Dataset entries

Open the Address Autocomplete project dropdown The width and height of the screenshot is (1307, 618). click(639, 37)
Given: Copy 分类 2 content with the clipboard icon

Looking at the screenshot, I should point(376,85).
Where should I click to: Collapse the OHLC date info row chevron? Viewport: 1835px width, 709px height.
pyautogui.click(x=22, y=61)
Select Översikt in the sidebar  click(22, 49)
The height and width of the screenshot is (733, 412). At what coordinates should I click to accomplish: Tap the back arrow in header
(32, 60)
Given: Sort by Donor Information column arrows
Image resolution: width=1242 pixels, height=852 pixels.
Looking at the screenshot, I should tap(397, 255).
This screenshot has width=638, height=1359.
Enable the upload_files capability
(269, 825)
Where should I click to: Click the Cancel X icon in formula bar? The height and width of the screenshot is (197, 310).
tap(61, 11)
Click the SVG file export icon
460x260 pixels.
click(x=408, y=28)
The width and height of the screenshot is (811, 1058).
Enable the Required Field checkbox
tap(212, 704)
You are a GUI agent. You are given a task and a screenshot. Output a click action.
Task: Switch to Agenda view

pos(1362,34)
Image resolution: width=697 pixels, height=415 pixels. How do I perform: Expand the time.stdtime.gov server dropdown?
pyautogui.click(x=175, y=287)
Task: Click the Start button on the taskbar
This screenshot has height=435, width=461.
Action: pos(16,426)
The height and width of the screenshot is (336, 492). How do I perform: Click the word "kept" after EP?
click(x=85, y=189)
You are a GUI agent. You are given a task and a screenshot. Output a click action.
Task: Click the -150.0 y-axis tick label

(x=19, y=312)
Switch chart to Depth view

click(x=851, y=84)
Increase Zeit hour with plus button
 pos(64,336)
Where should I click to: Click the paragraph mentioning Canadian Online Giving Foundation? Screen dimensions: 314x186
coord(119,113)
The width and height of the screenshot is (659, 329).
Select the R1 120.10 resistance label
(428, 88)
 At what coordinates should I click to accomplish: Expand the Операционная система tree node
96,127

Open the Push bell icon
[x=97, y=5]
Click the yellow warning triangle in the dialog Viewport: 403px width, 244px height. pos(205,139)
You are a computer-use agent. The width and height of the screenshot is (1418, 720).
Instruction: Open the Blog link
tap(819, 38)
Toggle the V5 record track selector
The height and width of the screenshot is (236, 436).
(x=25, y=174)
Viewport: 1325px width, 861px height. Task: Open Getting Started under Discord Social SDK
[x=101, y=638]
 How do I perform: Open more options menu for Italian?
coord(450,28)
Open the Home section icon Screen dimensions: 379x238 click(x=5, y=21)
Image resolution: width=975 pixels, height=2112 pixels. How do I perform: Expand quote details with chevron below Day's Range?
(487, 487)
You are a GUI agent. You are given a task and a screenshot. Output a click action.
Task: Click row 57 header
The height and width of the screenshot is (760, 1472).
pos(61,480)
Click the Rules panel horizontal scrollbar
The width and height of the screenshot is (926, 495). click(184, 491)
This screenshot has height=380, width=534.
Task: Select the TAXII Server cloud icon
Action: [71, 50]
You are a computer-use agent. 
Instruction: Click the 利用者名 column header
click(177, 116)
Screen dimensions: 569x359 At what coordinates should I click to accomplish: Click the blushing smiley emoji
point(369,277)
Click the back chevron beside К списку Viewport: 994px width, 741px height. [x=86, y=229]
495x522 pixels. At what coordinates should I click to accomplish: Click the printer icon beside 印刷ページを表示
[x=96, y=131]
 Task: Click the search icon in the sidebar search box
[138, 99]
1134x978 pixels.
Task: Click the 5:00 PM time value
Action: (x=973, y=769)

** Task to carry out **
Copy each line of the data above exactly as it appears.

** Solved problem **
Open the Address Autocomplete project dropdown The width and height of the screenshot is (1307, 618). click(639, 37)
Given: Copy 分类 2 content with the clipboard icon

Looking at the screenshot, I should point(376,85).
Where should I click to: Collapse the OHLC date info row chevron? Viewport: 1835px width, 709px height.
pyautogui.click(x=22, y=61)
Select Översikt in the sidebar  click(22, 49)
The height and width of the screenshot is (733, 412). At what coordinates should I click to accomplish: Tap the back arrow in header
(32, 60)
Given: Sort by Donor Information column arrows
Image resolution: width=1242 pixels, height=852 pixels.
Looking at the screenshot, I should tap(397, 255).
This screenshot has width=638, height=1359.
Enable the upload_files capability
(269, 825)
Where should I click to: Click the Cancel X icon in formula bar? The height and width of the screenshot is (197, 310).
tap(61, 11)
Click the SVG file export icon
460x260 pixels.
click(x=408, y=28)
The width and height of the screenshot is (811, 1058).
Enable the Required Field checkbox
tap(212, 704)
You are a GUI agent. You are given a task and a screenshot. Output a click action.
Task: Switch to Agenda view

pos(1362,34)
Image resolution: width=697 pixels, height=415 pixels. How do I perform: Expand the time.stdtime.gov server dropdown?
pyautogui.click(x=175, y=287)
Task: Click the Start button on the taskbar
This screenshot has height=435, width=461.
Action: pos(16,426)
The height and width of the screenshot is (336, 492). How do I perform: Click the word "kept" after EP?
click(x=85, y=189)
You are a GUI agent. You are given a task and a screenshot. Output a click action.
Task: Click the -150.0 y-axis tick label

(x=19, y=312)
Switch chart to Depth view

click(x=851, y=84)
Increase Zeit hour with plus button
 pos(64,336)
Where should I click to: Click the paragraph mentioning Canadian Online Giving Foundation? Screen dimensions: 314x186
coord(119,113)
The width and height of the screenshot is (659, 329).
Select the R1 120.10 resistance label
(428, 88)
 At what coordinates should I click to accomplish: Expand the Операционная система tree node
96,127

Open the Push bell icon
[x=97, y=5]
Click the yellow warning triangle in the dialog Viewport: 403px width, 244px height. pos(205,139)
You are a computer-use agent. The width and height of the screenshot is (1418, 720).
Instruction: Open the Blog link
tap(819, 38)
Toggle the V5 record track selector
The height and width of the screenshot is (236, 436).
(x=25, y=174)
Viewport: 1325px width, 861px height. Task: Open Getting Started under Discord Social SDK
[x=101, y=638]
 How do I perform: Open more options menu for Italian?
coord(450,28)
Open the Home section icon Screen dimensions: 379x238 click(x=5, y=21)
Image resolution: width=975 pixels, height=2112 pixels. How do I perform: Expand quote details with chevron below Day's Range?
(487, 487)
You are a GUI agent. You are given a task and a screenshot. Output a click action.
Task: Click row 57 header
The height and width of the screenshot is (760, 1472).
pos(61,480)
Click the Rules panel horizontal scrollbar
The width and height of the screenshot is (926, 495). click(184, 491)
This screenshot has height=380, width=534.
Task: Select the TAXII Server cloud icon
Action: [71, 50]
You are a computer-use agent. 
Instruction: Click the 利用者名 column header
click(177, 116)
Screen dimensions: 569x359 At what coordinates should I click to accomplish: Click the blushing smiley emoji
point(369,277)
Click the back chevron beside К списку Viewport: 994px width, 741px height. [x=86, y=229]
495x522 pixels. At what coordinates should I click to accomplish: Click the printer icon beside 印刷ページを表示
[x=96, y=131]
 Task: Click the search icon in the sidebar search box
[138, 99]
1134x978 pixels.
Task: Click the 5:00 PM time value
Action: (x=973, y=769)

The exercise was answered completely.